**TASK STATEMENT:** Copy each line, word for word, from the one with "The image size is (730, 400)." through the final line of the listing, but skip the pictures.
:::::
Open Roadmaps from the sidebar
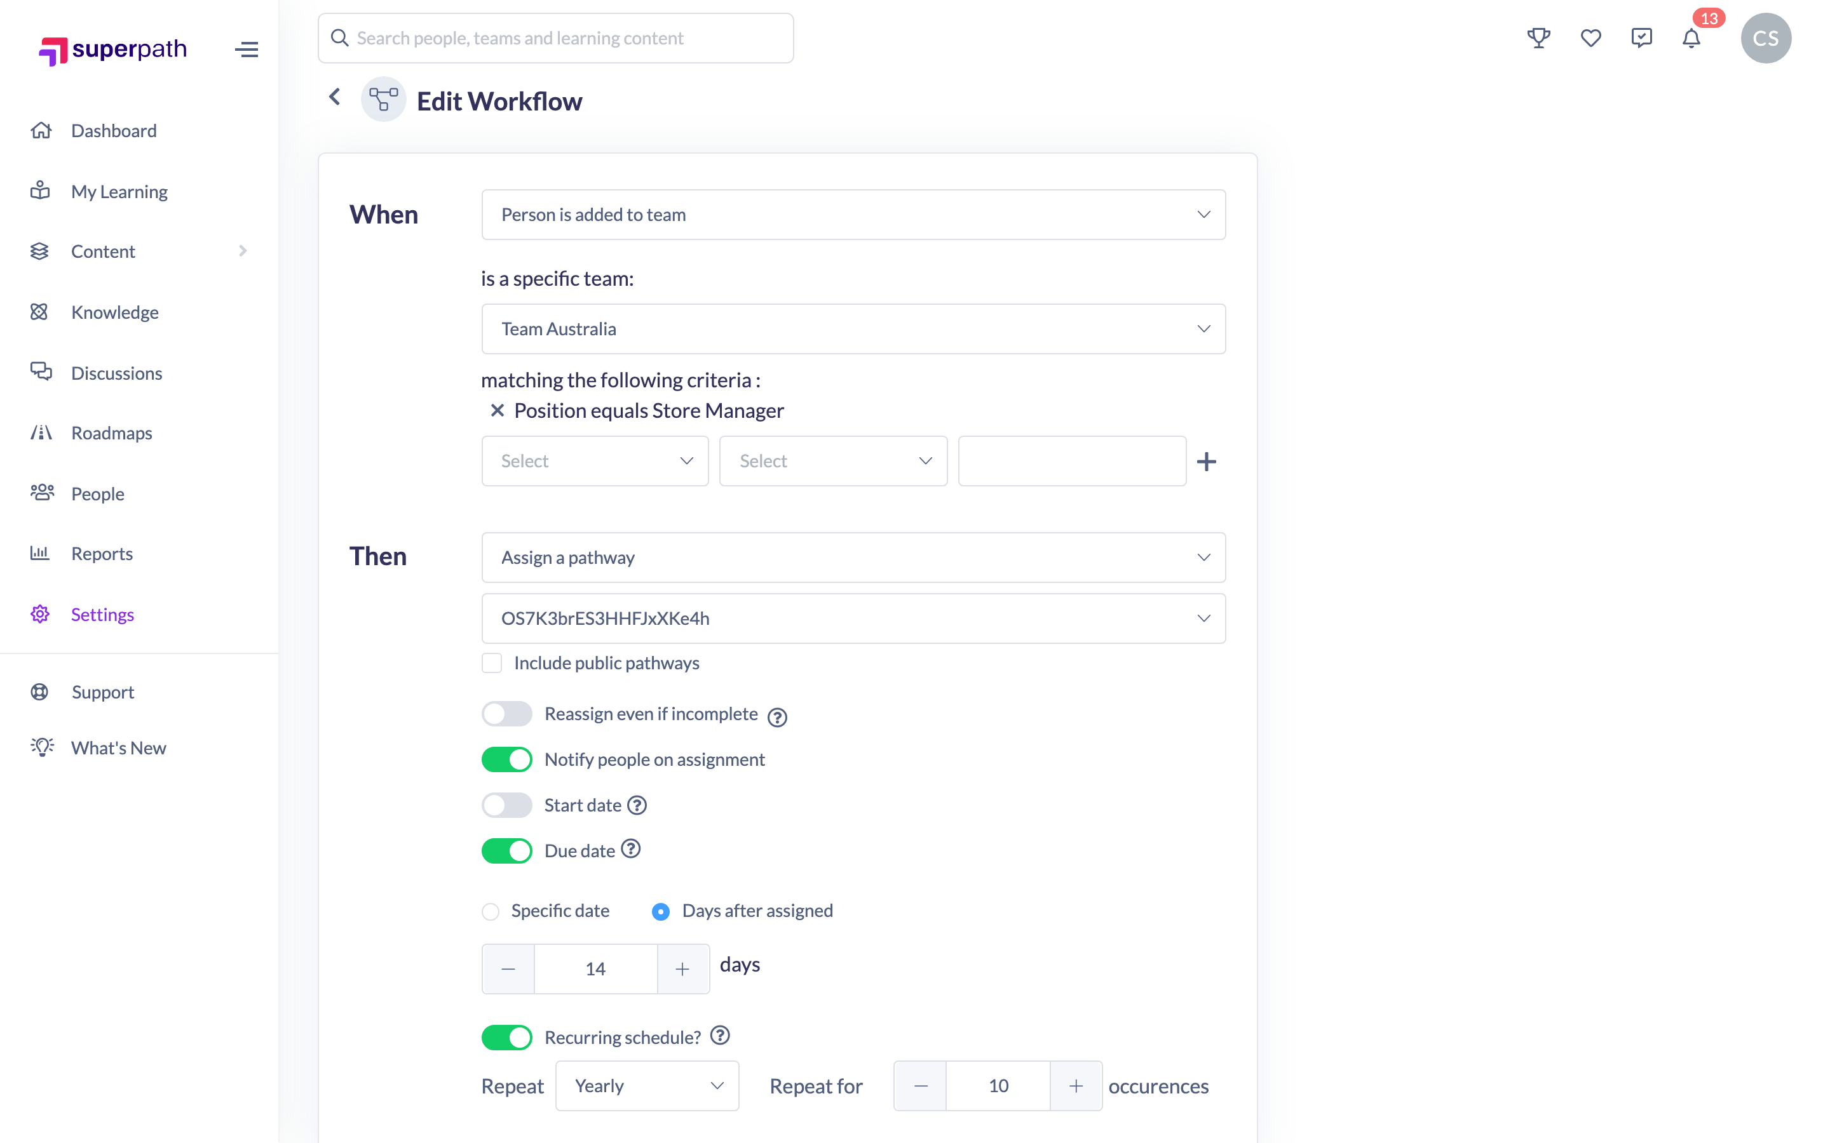The height and width of the screenshot is (1143, 1830). click(x=111, y=432)
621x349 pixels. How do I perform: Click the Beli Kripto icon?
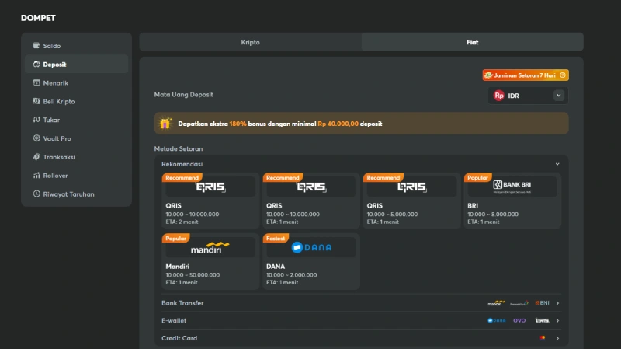point(36,101)
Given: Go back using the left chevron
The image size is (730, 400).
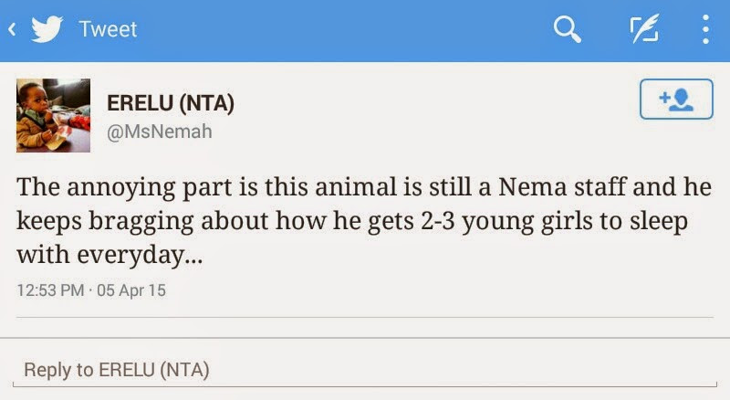Looking at the screenshot, I should coord(13,30).
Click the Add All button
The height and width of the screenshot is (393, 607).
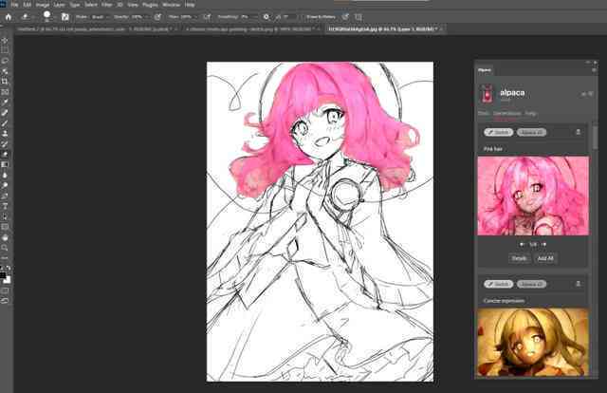click(545, 258)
:::::
**WRITTEN SOLUTION:**
The image size is (730, 400).
Looking at the screenshot, I should coord(13,30).
Click the Add All button
The height and width of the screenshot is (393, 607).
click(545, 258)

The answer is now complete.